I think a lot of non-creative individuals think of those in the creative industry in one of two ways–they’re either hopeless dreamers who will struggle to pursue their craft–or they are these magical unicorns that give non creatives a “I could never do that” mentality–but being creative–pursuing the arts–just like any other job is a craft. It is work, skill, effort, calculated, measured, built. It is not just a whimsy of inspiration. I think we can support artists as a society by reinforcing that idea of effort in our students, by reminding them that its not always fun–sometimes it really is a job and that’s okay as well–and if we treat it with that practicality then it should be funded with the same practicality as any necessary job–entertainment is a vital part of our world–almost everyone I know watches TV, listens to music, reads books, goes to art museums, attends a play–without that a piece of our humanity would be missing so we should at least fund those arts programs with purpose and like they matter–this requires a universal understanding of art as necessary, and it absolutely is. It has saved my life more than once and I know I am not alone in that sentiment.
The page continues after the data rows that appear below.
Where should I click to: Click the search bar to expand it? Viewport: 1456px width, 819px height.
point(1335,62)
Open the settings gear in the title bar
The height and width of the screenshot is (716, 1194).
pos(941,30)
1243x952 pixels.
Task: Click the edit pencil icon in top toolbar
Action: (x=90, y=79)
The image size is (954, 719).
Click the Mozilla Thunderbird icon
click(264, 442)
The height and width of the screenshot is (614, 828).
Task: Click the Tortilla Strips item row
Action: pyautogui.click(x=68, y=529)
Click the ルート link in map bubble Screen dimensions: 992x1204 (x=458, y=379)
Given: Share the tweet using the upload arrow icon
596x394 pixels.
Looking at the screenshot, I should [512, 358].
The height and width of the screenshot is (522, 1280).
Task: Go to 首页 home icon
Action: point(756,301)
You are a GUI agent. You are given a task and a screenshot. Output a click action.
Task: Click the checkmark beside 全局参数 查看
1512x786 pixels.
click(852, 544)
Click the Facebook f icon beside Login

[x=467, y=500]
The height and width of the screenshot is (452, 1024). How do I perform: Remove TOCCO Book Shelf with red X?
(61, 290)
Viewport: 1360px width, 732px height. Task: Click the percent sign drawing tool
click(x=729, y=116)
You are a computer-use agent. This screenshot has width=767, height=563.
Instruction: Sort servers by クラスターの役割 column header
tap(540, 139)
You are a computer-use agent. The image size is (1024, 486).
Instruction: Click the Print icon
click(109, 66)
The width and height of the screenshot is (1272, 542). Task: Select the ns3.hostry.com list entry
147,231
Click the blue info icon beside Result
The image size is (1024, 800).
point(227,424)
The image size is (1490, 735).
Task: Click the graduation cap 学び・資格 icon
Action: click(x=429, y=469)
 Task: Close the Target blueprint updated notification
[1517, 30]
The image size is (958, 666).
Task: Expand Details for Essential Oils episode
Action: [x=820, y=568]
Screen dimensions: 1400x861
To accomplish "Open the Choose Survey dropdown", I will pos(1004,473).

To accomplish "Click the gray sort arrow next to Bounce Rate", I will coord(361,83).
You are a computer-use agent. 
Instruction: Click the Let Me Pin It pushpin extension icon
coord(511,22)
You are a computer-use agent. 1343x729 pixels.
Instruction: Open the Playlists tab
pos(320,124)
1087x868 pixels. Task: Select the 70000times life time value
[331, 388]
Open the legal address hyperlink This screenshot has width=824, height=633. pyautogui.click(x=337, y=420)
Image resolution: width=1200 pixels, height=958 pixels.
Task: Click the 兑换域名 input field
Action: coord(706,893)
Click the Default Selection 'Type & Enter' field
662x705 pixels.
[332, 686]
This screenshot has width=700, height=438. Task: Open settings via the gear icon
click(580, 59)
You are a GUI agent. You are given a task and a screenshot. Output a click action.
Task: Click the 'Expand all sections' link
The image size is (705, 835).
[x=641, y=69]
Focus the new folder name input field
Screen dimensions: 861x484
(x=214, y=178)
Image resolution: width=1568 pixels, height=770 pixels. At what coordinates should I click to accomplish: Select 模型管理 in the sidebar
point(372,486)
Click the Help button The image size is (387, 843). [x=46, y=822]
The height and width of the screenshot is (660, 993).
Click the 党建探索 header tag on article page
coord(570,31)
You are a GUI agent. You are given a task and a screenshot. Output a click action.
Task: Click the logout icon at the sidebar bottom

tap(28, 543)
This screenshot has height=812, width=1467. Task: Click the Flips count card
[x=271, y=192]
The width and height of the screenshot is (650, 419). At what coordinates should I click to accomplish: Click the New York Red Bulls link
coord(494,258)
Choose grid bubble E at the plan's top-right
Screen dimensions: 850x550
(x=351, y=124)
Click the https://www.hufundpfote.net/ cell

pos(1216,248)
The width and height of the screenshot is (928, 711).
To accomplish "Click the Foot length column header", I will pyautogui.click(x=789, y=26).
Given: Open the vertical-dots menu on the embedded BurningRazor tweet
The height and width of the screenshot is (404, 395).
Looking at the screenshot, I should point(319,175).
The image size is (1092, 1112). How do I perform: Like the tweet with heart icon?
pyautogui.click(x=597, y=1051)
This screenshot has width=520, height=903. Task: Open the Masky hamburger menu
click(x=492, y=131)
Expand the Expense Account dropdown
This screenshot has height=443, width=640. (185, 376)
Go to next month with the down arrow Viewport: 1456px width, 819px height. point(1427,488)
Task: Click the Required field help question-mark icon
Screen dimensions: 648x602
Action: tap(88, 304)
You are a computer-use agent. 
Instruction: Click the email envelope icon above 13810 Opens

What’s the most rewarding aspect of being a creative in your experience?
For me the most rewarding part of being a creative is the lesson of myself I learn in every project–every time I write I am looking to answer a question I have about myself, this world, someone I love–I’m trying to make sense of something that confounds me, and while I don’t necessarily answer it inside of the story I’m writing I find peace and therapy in the consideration of the question which can be incredibly fulfilling.